7. En dernier lieu, aux termes de l'article L. 435-1 du code de l'entrée et du séjour des étrangers et du droit d'asile : " L'étranger dont l'admission au séjour répond à des considérations humanitaires ou se justifie au regard des motifs exceptionnels qu'il fait valoir peut se voir délivrer une carte de séjour temporaire portant la mention " salarié ", " travailleur temporaire " ou " vie privée et familiale ", sans que soit opposable la condition prévue à l'article L. 412-1 () ".

8. Mme A n'a pas sollicité une admission exceptionnelle au séjour, qui n'a pas été examinée d'office par le préfet de l'Isère. Par suite, Mme A ne peut utilement se prévaloir de l'article L. 435-1 du code de l'entrée et du séjour des étrangers et du droit d'asile.

En ce qui concerne l'obligation de quitter le territoire français :

9. En se bornant, sans aucune autre précision, à soutenir d'une part que l'obligation de quitter le territoire porte atteinte à sa vie privée et familiale et méconnaît l'article 8 de la convention européenne de sauvegarde des droits de l'homme et des libertés fondamentales et d'autre part que l'administration doit s'assurer que l'obligation de quitter le territoire n'a pas de conséquences d'une gravité excessive sur la situation personnelle de l'intéressée par rapport aux buts que la mesure est censée poursuivre sans quoi elle serait entachée d'erreur manifeste d'appréciation, Mme A n'assortit pas ses moyens des précisions suffisantes permettant d'en apprécier le bien-fondé.

10. Il résulte de tout ce qui précède que Mme A n'est pas fondée à demander l'annulation de l'arrêté du préfet de l'Isère du 28 octobre 2024. Il y a lieu de rejeter, par voie de conséquence, les conclusions à fin d'injonction sous astreinte et les conclusions de son conseil tendant à l'application de l'article L. 761-1 du code de justice administrative et de l'article 37 de la loi du 10 juillet 1991.

D É C I D E :

Article 1er :La requête de Mme A est rejetée.

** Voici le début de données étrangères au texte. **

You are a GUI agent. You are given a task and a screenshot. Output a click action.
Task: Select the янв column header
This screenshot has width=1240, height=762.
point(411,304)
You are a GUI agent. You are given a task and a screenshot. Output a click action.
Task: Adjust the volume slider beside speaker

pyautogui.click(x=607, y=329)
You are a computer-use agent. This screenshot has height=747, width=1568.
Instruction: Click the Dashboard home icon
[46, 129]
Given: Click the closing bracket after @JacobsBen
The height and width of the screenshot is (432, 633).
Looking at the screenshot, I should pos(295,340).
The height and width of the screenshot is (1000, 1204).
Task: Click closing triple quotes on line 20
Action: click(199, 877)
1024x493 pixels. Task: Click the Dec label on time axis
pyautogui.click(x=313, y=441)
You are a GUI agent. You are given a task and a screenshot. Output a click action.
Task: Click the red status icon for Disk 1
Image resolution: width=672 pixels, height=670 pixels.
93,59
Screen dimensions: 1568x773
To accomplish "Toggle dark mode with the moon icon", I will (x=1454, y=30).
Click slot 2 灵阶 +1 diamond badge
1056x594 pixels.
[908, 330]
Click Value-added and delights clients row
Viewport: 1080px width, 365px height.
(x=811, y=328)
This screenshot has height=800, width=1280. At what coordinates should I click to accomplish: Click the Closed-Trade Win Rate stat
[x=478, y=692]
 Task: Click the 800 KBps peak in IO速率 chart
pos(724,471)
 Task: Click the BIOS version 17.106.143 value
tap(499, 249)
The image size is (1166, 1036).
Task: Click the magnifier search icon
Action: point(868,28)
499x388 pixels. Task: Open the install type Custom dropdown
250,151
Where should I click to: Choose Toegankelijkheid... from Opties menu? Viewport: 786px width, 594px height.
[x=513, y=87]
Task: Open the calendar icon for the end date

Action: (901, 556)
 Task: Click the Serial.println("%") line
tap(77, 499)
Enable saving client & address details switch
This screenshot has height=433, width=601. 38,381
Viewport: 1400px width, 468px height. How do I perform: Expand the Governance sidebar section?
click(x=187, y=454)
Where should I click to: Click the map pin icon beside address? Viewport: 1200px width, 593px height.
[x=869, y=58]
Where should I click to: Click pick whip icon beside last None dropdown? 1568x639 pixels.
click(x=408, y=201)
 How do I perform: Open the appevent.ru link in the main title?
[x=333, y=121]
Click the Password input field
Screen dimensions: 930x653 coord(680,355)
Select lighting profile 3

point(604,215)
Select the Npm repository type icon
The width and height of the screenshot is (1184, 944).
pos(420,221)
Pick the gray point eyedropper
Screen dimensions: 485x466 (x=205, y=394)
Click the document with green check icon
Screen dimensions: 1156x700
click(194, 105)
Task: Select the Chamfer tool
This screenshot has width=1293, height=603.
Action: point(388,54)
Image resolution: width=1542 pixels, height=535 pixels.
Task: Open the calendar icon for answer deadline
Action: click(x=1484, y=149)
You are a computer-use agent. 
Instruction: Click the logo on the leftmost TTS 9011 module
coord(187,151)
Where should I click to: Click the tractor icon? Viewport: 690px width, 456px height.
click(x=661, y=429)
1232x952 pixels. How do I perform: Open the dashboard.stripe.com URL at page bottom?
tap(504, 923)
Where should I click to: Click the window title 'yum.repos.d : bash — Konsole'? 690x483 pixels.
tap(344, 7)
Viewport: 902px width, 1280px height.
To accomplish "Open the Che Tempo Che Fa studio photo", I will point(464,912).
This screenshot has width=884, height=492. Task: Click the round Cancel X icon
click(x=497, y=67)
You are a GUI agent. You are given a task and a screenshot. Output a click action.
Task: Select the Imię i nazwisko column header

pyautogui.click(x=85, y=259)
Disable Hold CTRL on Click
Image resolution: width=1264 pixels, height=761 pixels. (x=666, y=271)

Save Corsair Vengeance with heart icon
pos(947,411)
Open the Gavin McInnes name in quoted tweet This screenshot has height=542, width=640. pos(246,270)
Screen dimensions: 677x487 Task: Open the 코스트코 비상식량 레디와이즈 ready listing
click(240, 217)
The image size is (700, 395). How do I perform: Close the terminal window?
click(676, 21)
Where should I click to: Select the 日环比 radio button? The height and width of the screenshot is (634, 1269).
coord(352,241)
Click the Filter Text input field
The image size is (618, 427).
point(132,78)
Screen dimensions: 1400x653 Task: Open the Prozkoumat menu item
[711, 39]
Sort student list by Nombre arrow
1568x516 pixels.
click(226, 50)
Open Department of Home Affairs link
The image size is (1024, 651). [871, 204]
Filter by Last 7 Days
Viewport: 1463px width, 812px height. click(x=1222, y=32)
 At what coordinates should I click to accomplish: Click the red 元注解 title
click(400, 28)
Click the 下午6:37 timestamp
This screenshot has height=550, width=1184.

Article 2 :Le présent jugement sera notifié à Mme D A, à Me Schurmann et à la préfète de l'Isère.

Délibéré après l'audience du 10 avril 2025, à laquelle siégeaient :

M. Pfauwadel, président,

Mme Coutarel, première conseillère,

M. Derollepot, premier conseiller.

Rendu public par mise à disposition au greffe le 20 mai 2025.

Le rapporteur,

A. Derollepot

Le président,

T. Pfauwadel

Le greffier,

M. E

La République mande et ordonne à la préfète de l'Isère en ce qui la concerne ou à tous commissaires de justice à ce requis en ce qui concerne les voies de droit commun, contre les parties privées, de pourvoir à l'exécution de la présente décision.